Mitentscheidend für diesen günstigen Trend in den Mittel- und Oberzentren dürfte vor allem die relativ günstige Arbeitsplatzentwicklung sein. Wie bei der Bevölkerung, so übertraf die Entwicklung der sozialversicherungspflichtig Beschäftigten in den Zentren – wenn auch nur geringfügig – zuletzt diejenige im Land insgesamt; dagegen war sie in den vorangegangenen Jahrzehnten jeweils unterdurchschnittlich.4 Auch die Veränderung der Baulandpreise war in den letzten Jahren in den zentralen Orten etwas günstiger als im Umland und dürfte ebenfalls dazu beigetragen haben, dass per saldo Bevölkerung hinzugewonnen wurde. Jedoch muss berücksichtigt werden, dass das Wanderungsgeschehen sich aus einer so genannten Fernwanderung und der eigentlichen Stadt-Umland-Wanderung zusammensetzt. Bei den größeren Städten ist es tendenziell immer noch so, dass sie als Arbeitsplatzzentren vor allem von Fernwanderungen profitieren, während die Wanderungsbilanz mit dem Umland in der Regel noch negativ ist. Allerdings ist das Niveau der Baulandpreise in den Mittel- und vor allem in den Oberzentren zum Teil immer noch deutlich höher als in den Umlandgemeinden.

Räumliches Entwicklungsmuster im Zeitablauf – am Beispiel der Region Stuttgart

Kennzeichen der Suburbanisierung ist die Abnahme des Bevölkerungsanteils in den Kernstädten zugunsten der Umlandgemeinden.
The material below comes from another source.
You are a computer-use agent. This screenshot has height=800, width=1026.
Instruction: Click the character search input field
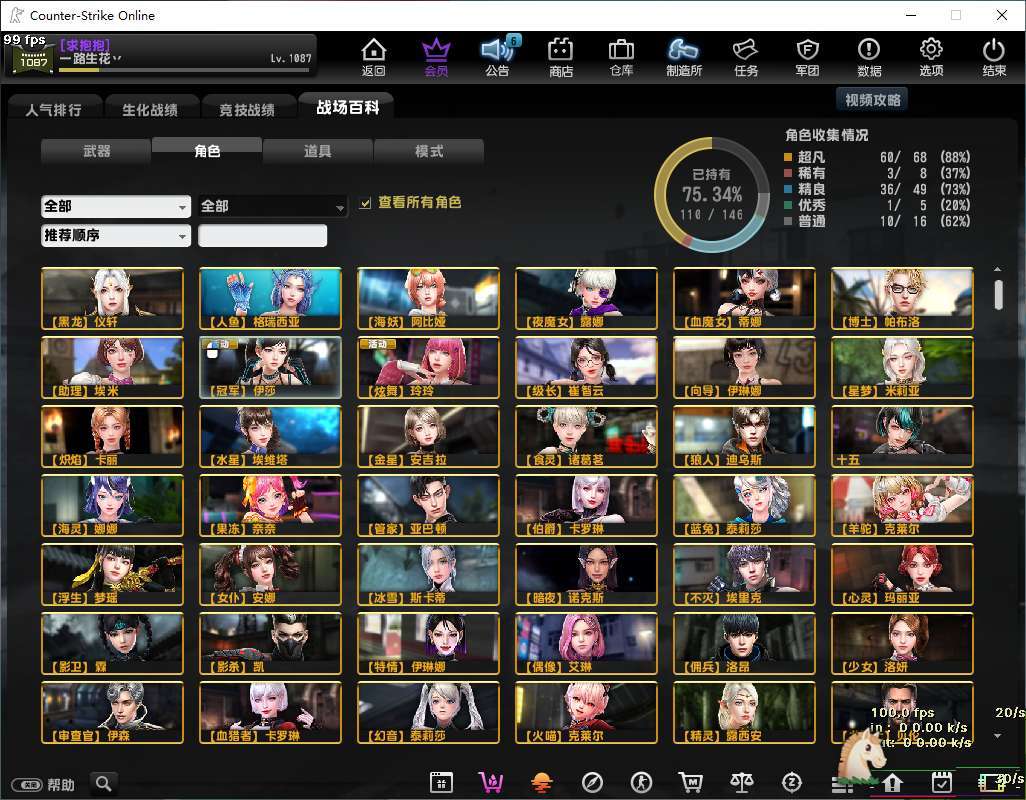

Wesentliches Merkmal dieses Prozesses ist auch, dass sich die Entwicklungsdynamik im Zeitablauf immer weiter von den Zentren weg in das Umland verlagert hat – und dieser Trend scheint seit dem Jahr 2000 gestoppt. Exemplarisch soll dies anhand der polyzentralen Region Stuttgart gezeigt werden.

Wenn auch nicht durchgehend, so lässt sich zumindest tendenziell anhand von Schaubild 2 der bereits für das Land insgesamt beschriebene räumliche Entwicklungsprozess, das heißt die Verlagerung der Bevölkerungsdynamik vom Zentrum in das Umland, bis Ende der 90er-Jahre aufzeigen: Hohe Zuwächse zum Ende des 19. Jahrhunderts und bis Ende der 30er-Jahre des 20. Jahrhunderts im »inneren Ring« (Stadt Stuttgart sowie die Gemeinden im Umkreis von maximal 10 km) werden seit dem Ende der 50er-Jahre von relativ stärkeren Zunahmen in den entfernter liegenden »Ringen« abgelöst (vgl. i-Punkt). Mit wachsender Zeit verlagerte sich diese dynamische Entwicklung weiter weg vom Zentrum: Während in den 60er-Jahren die Gemeinden in den »Ringen« bis 20 km Entfernung vom Zentrum das stärkste Wachstum aufwiesen, waren dies danach diejenigen in 30 und mehr km Entfernung. Seit dem Jahr 2000 ist diese Entwicklung (vorübergehend) unterbrochen. Die Dynamik hat sich nicht mehr weiter weg vom Zentrum verlagert; vielmehr weist der »innere Ring« um Stuttgart die höchsten Zuwächse auf. Die Bevölkerungszahl der Landeshauptstadt selbst hat sich allerdings auch zuletzt nur unterdurchschnittlich entwickelt.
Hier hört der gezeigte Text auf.